Take every line from the records below that includes the word "with".

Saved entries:
********************

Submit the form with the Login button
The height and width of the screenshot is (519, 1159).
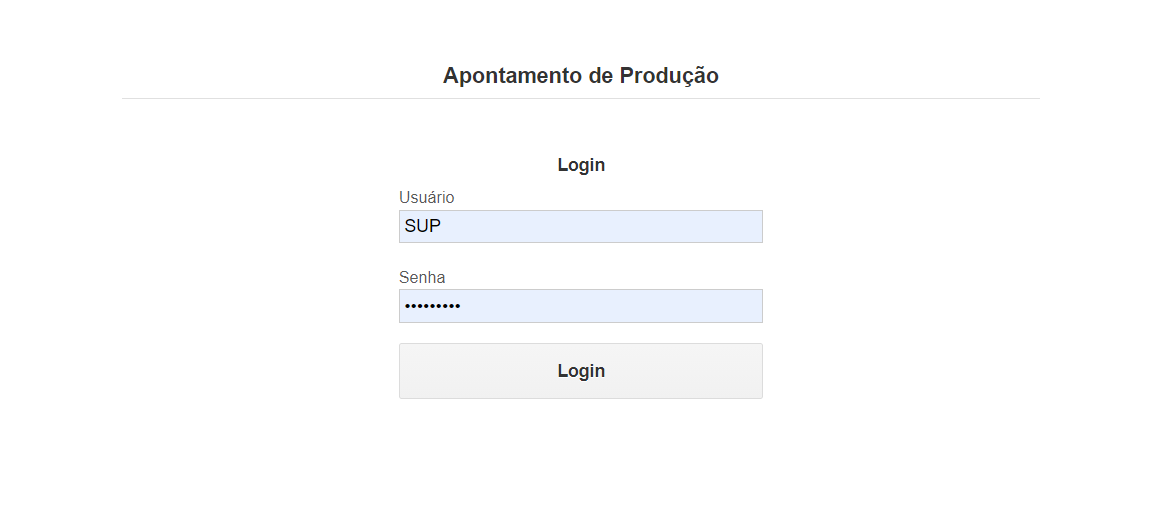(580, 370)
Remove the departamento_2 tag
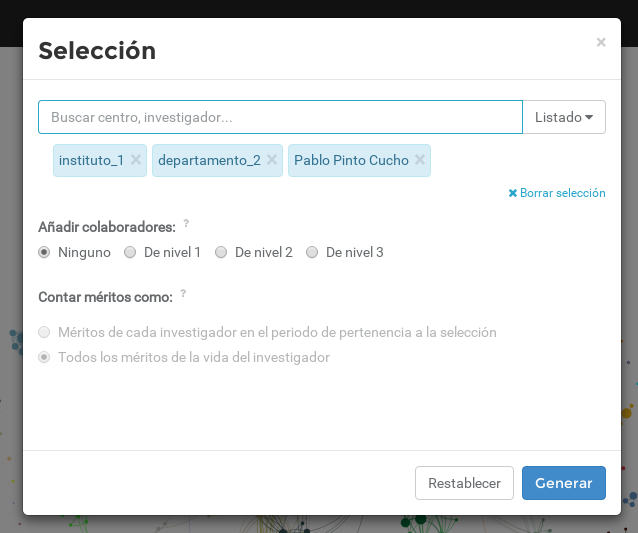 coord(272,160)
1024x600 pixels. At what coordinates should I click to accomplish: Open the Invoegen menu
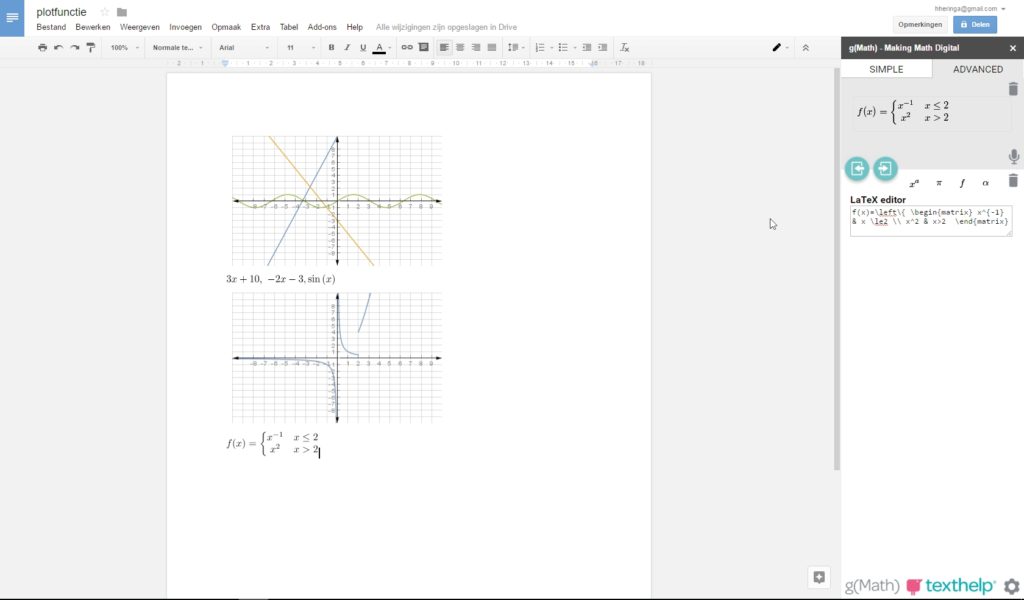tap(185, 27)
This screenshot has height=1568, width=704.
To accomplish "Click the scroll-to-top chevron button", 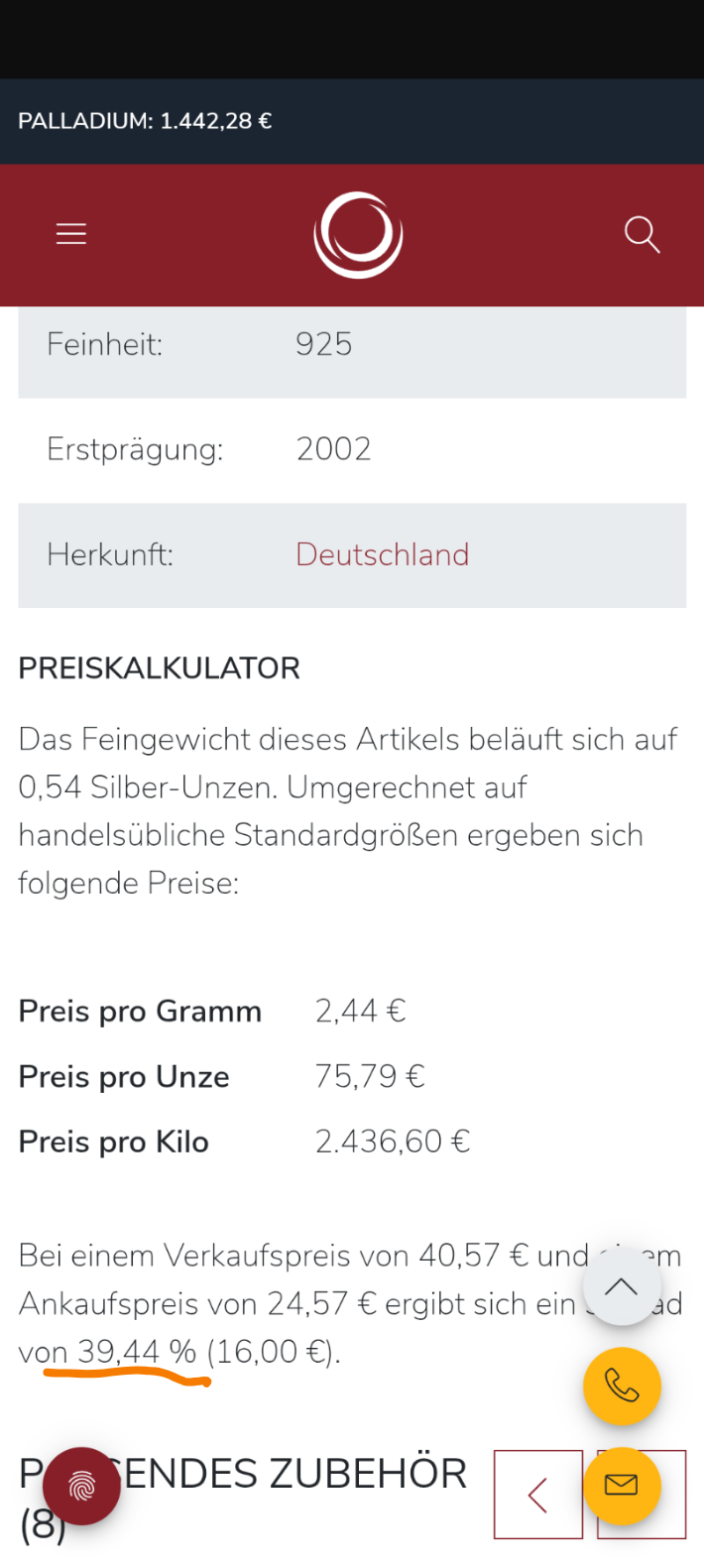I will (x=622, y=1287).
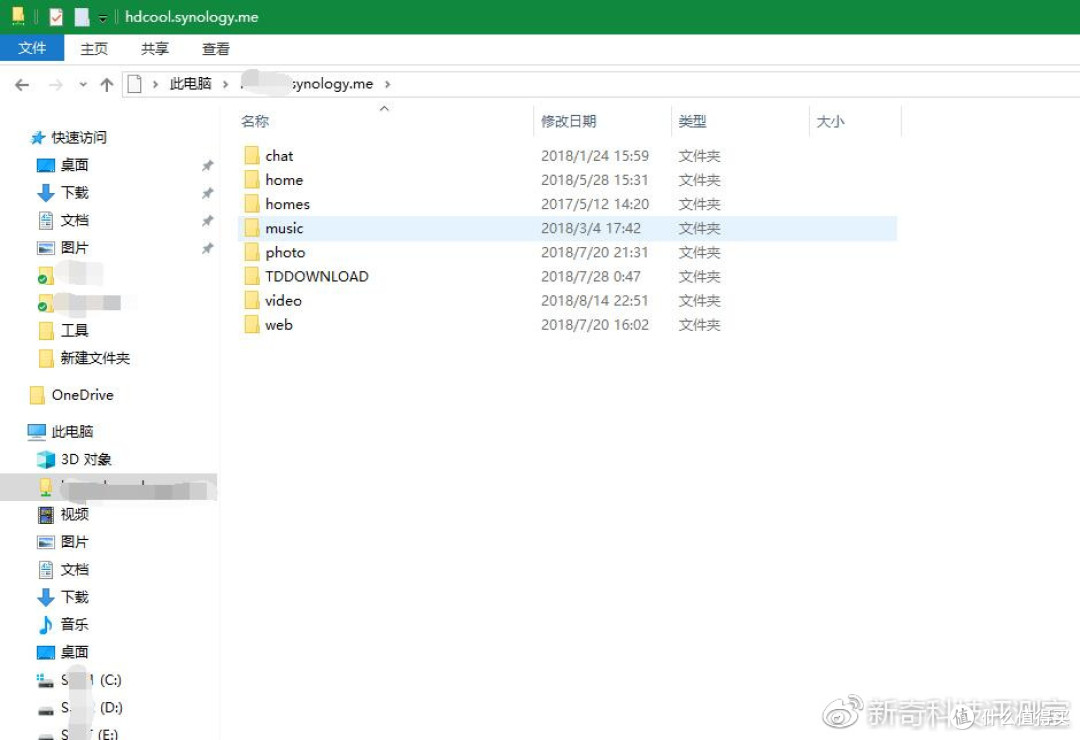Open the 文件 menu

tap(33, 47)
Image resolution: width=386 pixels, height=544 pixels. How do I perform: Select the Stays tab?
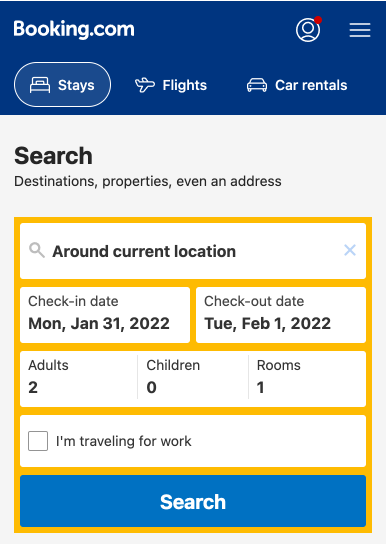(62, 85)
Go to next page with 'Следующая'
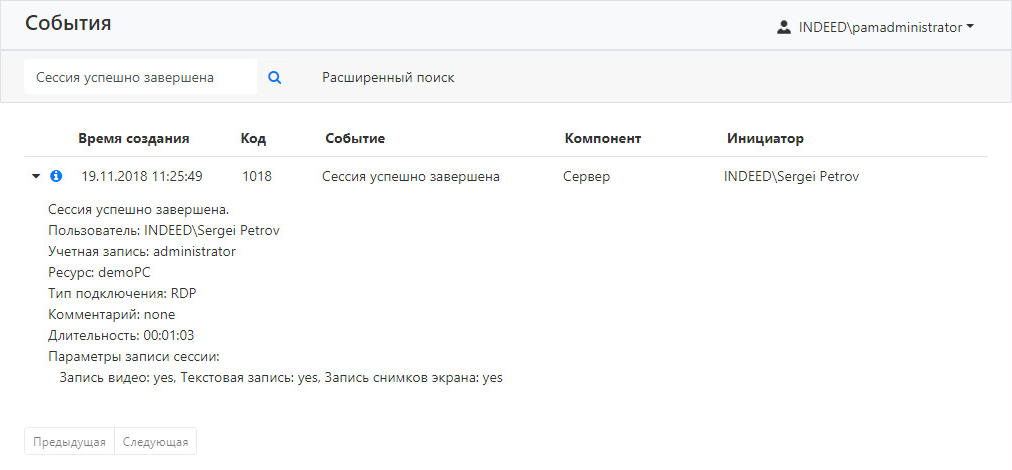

********************

## Result below
Submit the form with the Login button
Go to next page with 'Следующая'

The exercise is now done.